Myth: I don’t need sunscreen in the winter
The sun’s rays are just as strong in the winter months as they are in the other seasons. Snow and ice can reflect even more sunlight, up to twice as much. Grab the SPF and put it on, regardless of the temperature. Don’t forget those sunglasses to keep your eyes safe as well.
Myth: The flu shot gives you the flu
Nearly half the population do not intend to get a flu shot this year because they believe the vaccine can give them the flu. Sonpal stresses that, “The shot does not contain a live virus, making catching the flu from it impossible.”
Winter weather makes you store fat and gain weight
Our bodies do not go into some kind of winter hibernation mode, stockpiling every ounce of fat to use for the lean times. It seems logical, like a throwback to our days living in caves foraging for food, but in reality, any weight gain comes from our winter habits. Sonpal points out that, “we tend to exercise less in winter.

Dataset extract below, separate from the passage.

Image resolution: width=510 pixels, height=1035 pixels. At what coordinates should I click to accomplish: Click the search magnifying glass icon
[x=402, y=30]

We eat more hearty meals and comfort foods, including more sugary snacks and desserts .”
Myth: You lose the most heat through your head
As the saying goes, “we lose 90 percent of our body heat through our heads.” But a 2006 study found that the head accounts for about seven percent of the body’s surface area, and that heat loss in the region is fairly proportional, according to LiveScience. “Your head is another extremity, and it’s susceptible to cold, so you should wear a hat, but it doesn’t lose any more heat than another part of your body,” says Sonpal.
Myth: Chicken soup will cure colds
Many cultures teach us to drink warm liquids like tea, hot apple cider, and soups when we’re dealing with colds. It’s true that something like chicken soup may help soothe and ease congestion, but much like vitamin C, hot soup won’t do immediate wonders.

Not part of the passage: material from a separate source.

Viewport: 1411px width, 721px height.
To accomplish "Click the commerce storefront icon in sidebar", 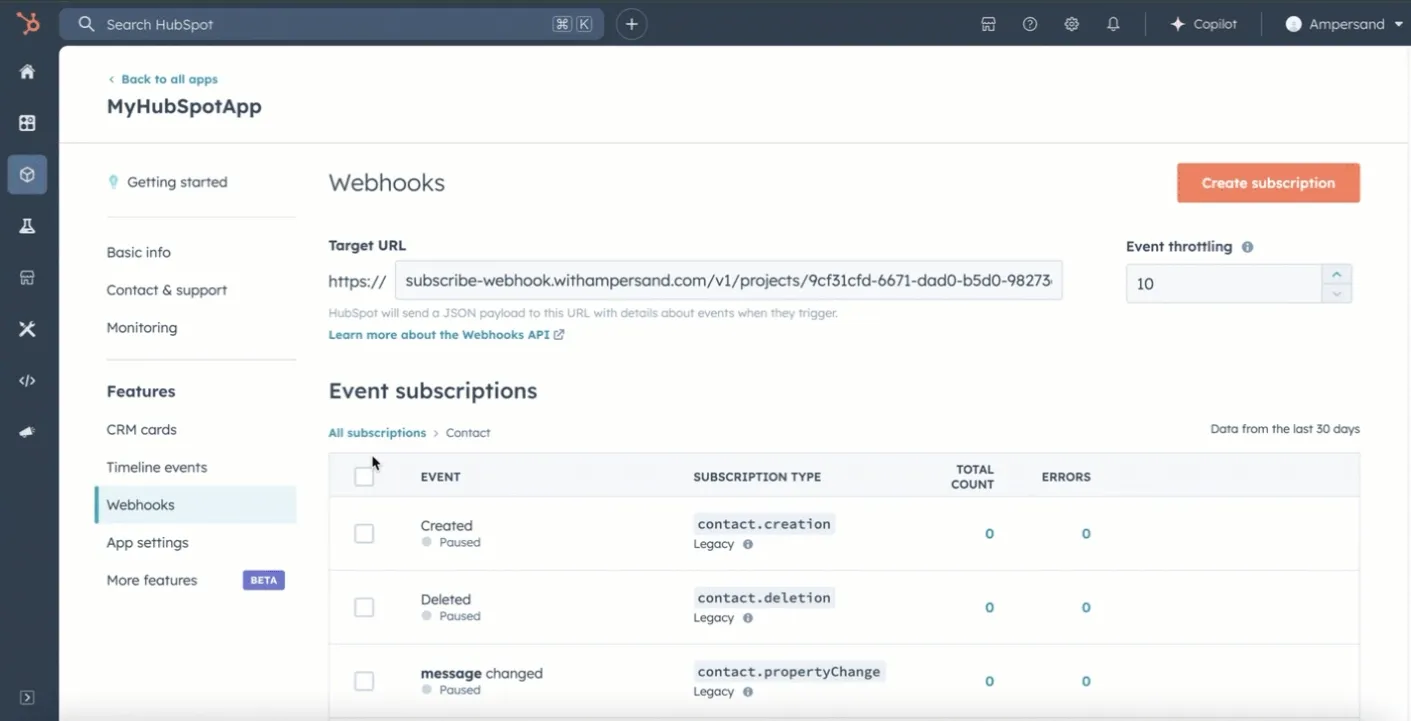I will tap(27, 277).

Myth: Being cold gives you a cold
No matter what your grandma might have told you, spending too much time in the cold air doesn’t make you sick. One study found that healthy men who spent several hours in temperatures just above freezing had an increase in healthy, virus-fighting activity in their immune systems. In fact, you’re more likely to get sick indoors, where germs are easily passed.
Myth: Starve a fever, stuff a cold
Sonpal says that, “This is another myth that comes from a time when people didn’t understand the science of body chemistry. The thought was that if you had a cold, food would warm you up. Conversely, if you had a high fever, not eating would cool you down. This is just patently bad medical advice. In both cases, good nutrition gives your body the fuel it needs to fight infections and recover from an illness. When you have a fever, your body is burning energy at a rapid rate, and that needs to be replenished. So, by all means feed your cold; but also feed your fever, or any other illness. Even if you have stomach issues, find a way to take in lost fluids and electrolytes.”